To do: Word for word, restate the lines of the data from the first through the one containing "Task: Click the 변환 B2' [%] slider thumb", and nothing else.

Saved data entries:
= Beginning of Section =

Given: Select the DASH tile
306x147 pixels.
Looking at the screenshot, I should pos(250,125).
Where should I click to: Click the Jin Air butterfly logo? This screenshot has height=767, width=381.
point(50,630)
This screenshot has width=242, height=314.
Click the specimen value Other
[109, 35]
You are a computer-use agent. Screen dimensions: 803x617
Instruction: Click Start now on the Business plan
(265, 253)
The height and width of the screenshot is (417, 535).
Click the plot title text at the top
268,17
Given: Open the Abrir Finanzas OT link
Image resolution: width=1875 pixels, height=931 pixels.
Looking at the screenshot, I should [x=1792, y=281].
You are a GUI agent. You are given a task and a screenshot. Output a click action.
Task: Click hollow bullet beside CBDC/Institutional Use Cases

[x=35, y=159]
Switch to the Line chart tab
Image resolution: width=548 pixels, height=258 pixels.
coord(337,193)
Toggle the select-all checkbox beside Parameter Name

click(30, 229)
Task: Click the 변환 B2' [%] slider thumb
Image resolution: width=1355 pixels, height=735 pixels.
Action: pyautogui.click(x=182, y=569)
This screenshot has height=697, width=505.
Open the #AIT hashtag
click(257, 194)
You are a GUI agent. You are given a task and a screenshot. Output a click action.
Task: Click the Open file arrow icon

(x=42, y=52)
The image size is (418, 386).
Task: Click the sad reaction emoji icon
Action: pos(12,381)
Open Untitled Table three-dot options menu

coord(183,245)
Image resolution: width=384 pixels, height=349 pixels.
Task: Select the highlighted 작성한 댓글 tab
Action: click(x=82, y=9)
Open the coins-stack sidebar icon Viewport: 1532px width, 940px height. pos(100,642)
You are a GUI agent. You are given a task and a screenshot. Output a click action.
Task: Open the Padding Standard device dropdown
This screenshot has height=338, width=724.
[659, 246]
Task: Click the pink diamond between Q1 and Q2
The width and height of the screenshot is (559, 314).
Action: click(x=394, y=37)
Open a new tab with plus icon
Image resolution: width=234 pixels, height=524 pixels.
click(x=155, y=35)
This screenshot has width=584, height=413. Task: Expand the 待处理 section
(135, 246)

= End of Section =

Your response:
Given: Select the DASH tile
306x147 pixels.
Looking at the screenshot, I should pos(250,125).
Where should I click to: Click the Jin Air butterfly logo? This screenshot has height=767, width=381.
point(50,630)
This screenshot has width=242, height=314.
Click the specimen value Other
[109, 35]
You are a computer-use agent. Screen dimensions: 803x617
Instruction: Click Start now on the Business plan
(265, 253)
The height and width of the screenshot is (417, 535).
Click the plot title text at the top
268,17
Given: Open the Abrir Finanzas OT link
Image resolution: width=1875 pixels, height=931 pixels.
Looking at the screenshot, I should [x=1792, y=281].
You are a GUI agent. You are given a task and a screenshot. Output a click action.
Task: Click hollow bullet beside CBDC/Institutional Use Cases

[x=35, y=159]
Switch to the Line chart tab
Image resolution: width=548 pixels, height=258 pixels.
coord(337,193)
Toggle the select-all checkbox beside Parameter Name

click(30, 229)
Task: Click the 변환 B2' [%] slider thumb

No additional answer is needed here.